• [Entries shown]

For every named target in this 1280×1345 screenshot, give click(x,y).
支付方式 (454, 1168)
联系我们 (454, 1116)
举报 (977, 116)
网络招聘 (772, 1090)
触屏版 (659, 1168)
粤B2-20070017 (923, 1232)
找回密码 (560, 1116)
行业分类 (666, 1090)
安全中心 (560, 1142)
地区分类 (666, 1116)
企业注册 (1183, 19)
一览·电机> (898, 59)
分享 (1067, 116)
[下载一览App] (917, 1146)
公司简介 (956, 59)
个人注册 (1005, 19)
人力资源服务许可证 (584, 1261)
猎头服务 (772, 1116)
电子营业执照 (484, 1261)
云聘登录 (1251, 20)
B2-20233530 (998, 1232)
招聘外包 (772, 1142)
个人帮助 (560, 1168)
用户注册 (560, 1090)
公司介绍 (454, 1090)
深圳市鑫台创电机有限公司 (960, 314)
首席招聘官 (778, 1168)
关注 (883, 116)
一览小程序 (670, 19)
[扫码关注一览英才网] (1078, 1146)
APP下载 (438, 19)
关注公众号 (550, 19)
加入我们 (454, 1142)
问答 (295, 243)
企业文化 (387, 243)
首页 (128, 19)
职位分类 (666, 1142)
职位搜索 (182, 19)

• [Directions] From the listing above, output exactly the run of lines that starts with the line containing "一览·电机> (898, 59)" and ends with the line containing "[扫码关注一览英才网] (1078, 1146)".

• [Response area]
一览·电机> (898, 59)
分享 (1067, 116)
[下载一览App] (917, 1146)
公司简介 (956, 59)
个人注册 (1005, 19)
人力资源服务许可证 (584, 1261)
猎头服务 (772, 1116)
电子营业执照 (484, 1261)
云聘登录 (1251, 20)
B2-20233530 (998, 1232)
招聘外包 (772, 1142)
个人帮助 (560, 1168)
用户注册 (560, 1090)
公司介绍 (454, 1090)
深圳市鑫台创电机有限公司 (960, 314)
首席招聘官 (778, 1168)
关注 (883, 116)
一览小程序 (670, 19)
[扫码关注一览英才网] (1078, 1146)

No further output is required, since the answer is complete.